The research is part of the project “Genomics of omega-3 in Atlantic salmon”, a four-year NOK 10 million project funded by the Research Council of Norway, with project partners including SalmoBreed, the University of Southampton, Nofima and The Norwegian University of Life Sciences (NMBU).
If successful it could help to boost the omega-3 content in farmed salmon, despite the declining marine content in their feeds. The current element is being undertaken by doctoral student Siri Storteig Horn, at Nofima, who has studied the heritability of individual fatty acid synthesis in the SalmoBreed breeding population. She has found major differences.
“The main marine omega-3 fatty acids in salmon are EPA and DHA. Our findings show that the muscle content of EPA has low heritability, while DHA has quite high heritability, estimated at 26%. In other words, genes determine 26% of the variation in fatty acid content in muscle tissue, meaning there is great potential in increasing this fatty acid through selective breeding. The results also indicated that a fish that has a high level of EPA does not necessarily have a high level of DHA,” says Horn.
“We contribute with fish, pedigree, genotypes and phenotypes to this project and we also spent a week together during test slaughter in October 2015 to collect data for this project. Siri has recently submitted one paper to GSE and one to WCGALP,” says Borghild Hillestad, Genetics Manager at SalmoBreed.
In the last decade, production of Norwegian farmed salmon has more than doubled. Since the supply of fish meal and fish oil is limited, their diet has also changed and salmon feed now consists of roughly 70 per cent plant proteins and oils, leading to a decline in the level of the healthy omega-3 fatty acids in the fish – currently around one gram of EPA and DHA are found in every hundred grams of salmon fillet.
However, salmon can actually increase the amounts of these fatty acids in their bodies, by converting shorter chained fatty acids from plants into longer chained marine omega-3 ones. This trait is probably linked to the fact that they spend the first part of their lives in fresh water, where they need to produce marine omega-3 fatty acids themselves, because they do not have access to them in the food they eat. In salmon farming, on the other hand, EPA and DHA are provided in the feed throughout the whole lifecycle.

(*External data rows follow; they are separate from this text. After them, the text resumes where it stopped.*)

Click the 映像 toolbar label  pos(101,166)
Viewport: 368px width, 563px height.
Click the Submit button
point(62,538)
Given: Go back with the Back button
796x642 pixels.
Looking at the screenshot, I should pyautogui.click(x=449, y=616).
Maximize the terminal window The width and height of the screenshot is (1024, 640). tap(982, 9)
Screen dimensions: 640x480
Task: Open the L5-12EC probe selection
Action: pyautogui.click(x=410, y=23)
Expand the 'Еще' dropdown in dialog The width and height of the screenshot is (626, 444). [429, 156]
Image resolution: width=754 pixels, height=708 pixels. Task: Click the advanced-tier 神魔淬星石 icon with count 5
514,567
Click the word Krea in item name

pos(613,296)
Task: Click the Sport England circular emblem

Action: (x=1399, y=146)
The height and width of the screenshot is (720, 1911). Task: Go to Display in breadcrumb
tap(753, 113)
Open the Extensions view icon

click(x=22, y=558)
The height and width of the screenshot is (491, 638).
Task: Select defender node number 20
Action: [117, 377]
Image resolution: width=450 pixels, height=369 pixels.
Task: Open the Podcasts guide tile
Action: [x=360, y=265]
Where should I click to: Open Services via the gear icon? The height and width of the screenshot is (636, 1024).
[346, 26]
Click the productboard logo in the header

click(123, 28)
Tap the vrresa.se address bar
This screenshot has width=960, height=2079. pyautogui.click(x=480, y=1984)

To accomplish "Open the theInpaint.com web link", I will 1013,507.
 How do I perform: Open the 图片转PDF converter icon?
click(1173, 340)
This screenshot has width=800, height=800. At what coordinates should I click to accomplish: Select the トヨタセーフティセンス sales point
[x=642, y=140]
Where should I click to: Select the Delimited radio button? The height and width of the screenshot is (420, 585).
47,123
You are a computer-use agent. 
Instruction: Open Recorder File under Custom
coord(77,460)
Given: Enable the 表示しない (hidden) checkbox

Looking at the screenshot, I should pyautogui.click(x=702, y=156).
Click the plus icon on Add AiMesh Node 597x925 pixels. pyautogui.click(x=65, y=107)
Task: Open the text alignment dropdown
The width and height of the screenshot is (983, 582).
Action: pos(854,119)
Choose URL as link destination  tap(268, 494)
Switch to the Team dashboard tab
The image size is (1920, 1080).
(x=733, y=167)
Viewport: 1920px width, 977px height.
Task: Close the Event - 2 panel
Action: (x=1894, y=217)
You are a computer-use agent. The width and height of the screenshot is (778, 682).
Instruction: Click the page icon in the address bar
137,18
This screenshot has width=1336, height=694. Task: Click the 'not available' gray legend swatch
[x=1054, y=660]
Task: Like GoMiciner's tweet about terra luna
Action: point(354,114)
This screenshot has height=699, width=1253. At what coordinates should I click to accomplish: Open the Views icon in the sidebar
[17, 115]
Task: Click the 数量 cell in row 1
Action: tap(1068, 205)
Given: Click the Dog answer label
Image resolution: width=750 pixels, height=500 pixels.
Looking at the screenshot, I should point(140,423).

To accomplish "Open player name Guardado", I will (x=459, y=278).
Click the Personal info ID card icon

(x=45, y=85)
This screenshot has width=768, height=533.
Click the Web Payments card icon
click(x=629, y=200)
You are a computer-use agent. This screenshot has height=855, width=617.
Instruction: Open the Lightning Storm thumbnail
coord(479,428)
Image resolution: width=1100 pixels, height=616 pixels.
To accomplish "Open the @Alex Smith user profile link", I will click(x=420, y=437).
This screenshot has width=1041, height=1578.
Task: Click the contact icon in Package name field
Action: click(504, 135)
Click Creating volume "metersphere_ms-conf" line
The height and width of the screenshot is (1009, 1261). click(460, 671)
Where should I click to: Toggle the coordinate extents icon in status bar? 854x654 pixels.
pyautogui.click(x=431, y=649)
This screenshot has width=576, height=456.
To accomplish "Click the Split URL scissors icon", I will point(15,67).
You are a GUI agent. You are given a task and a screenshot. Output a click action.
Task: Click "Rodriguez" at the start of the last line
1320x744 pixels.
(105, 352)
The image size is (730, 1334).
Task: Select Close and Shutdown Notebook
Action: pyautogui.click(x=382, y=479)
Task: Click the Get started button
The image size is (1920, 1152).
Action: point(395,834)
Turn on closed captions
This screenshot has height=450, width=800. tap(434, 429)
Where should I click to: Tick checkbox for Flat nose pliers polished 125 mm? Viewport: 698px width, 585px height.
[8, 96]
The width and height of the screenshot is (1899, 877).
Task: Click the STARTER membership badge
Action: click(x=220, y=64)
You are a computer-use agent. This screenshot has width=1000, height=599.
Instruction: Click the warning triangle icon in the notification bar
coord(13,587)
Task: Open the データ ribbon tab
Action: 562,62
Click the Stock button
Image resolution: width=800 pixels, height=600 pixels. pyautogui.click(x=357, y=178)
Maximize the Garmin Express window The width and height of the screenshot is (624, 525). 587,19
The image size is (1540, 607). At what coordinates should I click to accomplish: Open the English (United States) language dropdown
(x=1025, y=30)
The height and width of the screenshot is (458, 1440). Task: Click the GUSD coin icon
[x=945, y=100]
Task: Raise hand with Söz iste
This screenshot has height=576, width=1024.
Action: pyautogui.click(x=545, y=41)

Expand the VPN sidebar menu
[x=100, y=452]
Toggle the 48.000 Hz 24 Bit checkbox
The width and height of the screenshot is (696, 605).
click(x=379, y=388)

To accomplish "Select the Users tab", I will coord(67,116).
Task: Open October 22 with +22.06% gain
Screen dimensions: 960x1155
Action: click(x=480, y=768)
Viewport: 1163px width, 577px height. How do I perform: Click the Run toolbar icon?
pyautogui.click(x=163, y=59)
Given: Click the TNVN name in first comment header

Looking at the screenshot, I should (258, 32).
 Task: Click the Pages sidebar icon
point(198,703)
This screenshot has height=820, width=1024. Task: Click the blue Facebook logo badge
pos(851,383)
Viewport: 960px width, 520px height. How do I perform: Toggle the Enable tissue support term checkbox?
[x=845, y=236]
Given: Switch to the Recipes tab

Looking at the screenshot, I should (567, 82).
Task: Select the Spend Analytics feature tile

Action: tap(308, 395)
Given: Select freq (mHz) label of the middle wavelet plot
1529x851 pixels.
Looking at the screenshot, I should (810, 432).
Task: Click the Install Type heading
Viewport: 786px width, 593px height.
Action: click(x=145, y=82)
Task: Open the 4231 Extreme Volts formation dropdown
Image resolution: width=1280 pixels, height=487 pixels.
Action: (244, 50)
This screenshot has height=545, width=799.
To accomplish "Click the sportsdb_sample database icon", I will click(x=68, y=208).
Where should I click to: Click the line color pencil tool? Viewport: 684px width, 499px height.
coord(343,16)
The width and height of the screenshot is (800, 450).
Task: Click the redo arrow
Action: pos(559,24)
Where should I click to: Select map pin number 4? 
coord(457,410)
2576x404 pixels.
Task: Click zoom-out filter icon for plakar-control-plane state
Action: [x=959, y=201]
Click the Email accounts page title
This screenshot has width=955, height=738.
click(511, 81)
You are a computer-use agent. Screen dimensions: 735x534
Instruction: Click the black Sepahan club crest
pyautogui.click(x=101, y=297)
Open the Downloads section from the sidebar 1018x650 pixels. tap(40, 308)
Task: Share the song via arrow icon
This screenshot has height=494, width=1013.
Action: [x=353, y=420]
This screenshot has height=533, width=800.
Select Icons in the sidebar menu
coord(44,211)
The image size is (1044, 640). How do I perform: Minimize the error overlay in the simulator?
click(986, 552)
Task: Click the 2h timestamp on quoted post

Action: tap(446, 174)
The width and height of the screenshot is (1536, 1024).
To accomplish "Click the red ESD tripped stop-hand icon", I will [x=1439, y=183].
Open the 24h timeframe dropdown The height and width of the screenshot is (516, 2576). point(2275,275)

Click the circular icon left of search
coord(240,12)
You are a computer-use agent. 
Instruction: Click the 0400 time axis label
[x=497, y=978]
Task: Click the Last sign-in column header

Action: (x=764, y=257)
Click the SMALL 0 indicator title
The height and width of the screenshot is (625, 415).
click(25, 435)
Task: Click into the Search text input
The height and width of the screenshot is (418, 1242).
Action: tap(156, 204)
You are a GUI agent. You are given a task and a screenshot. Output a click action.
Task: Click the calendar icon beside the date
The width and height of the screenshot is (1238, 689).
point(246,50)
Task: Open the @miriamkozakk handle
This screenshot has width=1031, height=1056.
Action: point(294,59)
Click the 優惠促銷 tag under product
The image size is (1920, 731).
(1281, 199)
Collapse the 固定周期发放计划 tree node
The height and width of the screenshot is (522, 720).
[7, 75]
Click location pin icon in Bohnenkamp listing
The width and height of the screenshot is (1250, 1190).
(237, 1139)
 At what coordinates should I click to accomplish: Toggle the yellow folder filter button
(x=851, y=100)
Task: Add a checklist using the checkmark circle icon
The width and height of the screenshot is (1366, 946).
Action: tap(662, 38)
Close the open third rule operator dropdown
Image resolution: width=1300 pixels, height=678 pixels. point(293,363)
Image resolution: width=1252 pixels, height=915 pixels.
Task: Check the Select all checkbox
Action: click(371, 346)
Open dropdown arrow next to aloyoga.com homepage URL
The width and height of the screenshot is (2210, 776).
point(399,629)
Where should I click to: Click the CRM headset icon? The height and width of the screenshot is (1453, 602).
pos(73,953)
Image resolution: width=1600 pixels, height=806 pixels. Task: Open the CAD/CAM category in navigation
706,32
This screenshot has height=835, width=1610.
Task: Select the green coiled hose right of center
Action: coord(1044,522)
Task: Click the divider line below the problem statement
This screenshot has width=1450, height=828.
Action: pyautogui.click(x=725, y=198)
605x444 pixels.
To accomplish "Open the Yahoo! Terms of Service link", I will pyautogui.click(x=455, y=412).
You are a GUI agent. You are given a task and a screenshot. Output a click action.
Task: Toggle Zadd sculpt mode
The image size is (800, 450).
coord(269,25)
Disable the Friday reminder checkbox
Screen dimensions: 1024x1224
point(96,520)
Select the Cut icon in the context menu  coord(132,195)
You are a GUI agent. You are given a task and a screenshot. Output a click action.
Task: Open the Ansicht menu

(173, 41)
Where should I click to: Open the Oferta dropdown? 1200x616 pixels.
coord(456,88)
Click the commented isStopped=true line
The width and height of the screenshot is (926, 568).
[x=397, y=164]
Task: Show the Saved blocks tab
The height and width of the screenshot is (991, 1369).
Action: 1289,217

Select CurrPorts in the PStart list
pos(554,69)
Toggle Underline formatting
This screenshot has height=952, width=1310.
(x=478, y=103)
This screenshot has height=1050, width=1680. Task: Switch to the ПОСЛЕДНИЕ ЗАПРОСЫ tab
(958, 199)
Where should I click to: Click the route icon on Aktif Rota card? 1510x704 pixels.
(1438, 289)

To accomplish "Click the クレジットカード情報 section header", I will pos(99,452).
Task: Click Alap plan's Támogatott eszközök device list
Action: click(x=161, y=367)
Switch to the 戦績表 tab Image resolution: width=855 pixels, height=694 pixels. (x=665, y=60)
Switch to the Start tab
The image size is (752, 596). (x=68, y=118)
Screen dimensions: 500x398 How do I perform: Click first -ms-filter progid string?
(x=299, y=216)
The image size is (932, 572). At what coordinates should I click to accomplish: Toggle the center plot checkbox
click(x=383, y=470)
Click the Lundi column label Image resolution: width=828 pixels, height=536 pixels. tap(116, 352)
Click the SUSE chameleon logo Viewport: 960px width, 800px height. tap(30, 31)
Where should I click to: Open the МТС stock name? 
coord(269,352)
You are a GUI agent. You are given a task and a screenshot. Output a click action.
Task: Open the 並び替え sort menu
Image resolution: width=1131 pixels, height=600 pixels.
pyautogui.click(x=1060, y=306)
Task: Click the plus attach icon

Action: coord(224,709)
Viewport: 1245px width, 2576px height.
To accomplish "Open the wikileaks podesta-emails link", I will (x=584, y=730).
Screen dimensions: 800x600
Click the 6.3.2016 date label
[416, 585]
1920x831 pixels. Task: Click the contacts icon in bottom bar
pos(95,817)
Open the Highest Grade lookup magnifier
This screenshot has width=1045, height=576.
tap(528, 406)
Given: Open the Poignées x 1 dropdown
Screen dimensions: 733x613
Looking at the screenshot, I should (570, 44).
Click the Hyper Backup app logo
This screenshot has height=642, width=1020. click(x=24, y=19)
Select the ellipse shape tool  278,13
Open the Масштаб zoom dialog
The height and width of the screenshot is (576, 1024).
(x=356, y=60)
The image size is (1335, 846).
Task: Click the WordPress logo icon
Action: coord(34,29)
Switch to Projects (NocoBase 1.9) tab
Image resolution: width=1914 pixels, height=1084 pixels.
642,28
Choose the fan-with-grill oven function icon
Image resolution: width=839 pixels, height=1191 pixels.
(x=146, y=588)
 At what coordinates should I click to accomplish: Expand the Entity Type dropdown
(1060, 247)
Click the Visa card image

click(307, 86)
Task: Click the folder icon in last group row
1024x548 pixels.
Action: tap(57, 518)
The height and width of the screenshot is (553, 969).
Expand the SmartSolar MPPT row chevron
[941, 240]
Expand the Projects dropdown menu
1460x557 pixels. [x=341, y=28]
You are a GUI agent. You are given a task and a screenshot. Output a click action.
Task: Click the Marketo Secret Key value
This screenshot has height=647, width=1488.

Previous research has shown that some salmon families have higher levels of these crucial long-chain polyunsaturated fatty acids (PUFAs) in their muscle tissue than others. These differences can be used to breed salmon that are more effective at producing marine omega-3 fatty acids themselves.
It is currently very time-consuming and expensive to measure the fatty acid composition of the high number of individuals needed for breeding. Scientists at Nofima are working to develop a new and faster measurement technique.
“A new rapid measurement method will benefit salmon breeding companies if they want to select fish with increased levels of marine omega-3,” says Horn.
The next step
The next step in Horn’s doctoral work is to determine which genes and gene variants influence the fatty acid composition of salmon muscle. This will provide more detail about the physiological processes that affect the fatty acid composition in muscle, and contribute to more efficient implementation in breeding programmes.
“We know that this is a heritable trait, meaning it is possible to increase omega-3 content through selective breeding,” explains Horn. “To learn how omega-3 content is regulated, we need to study which genes are involved. Our data show that the production of marine omega-3 fatty acids and their deposition are two different traits.”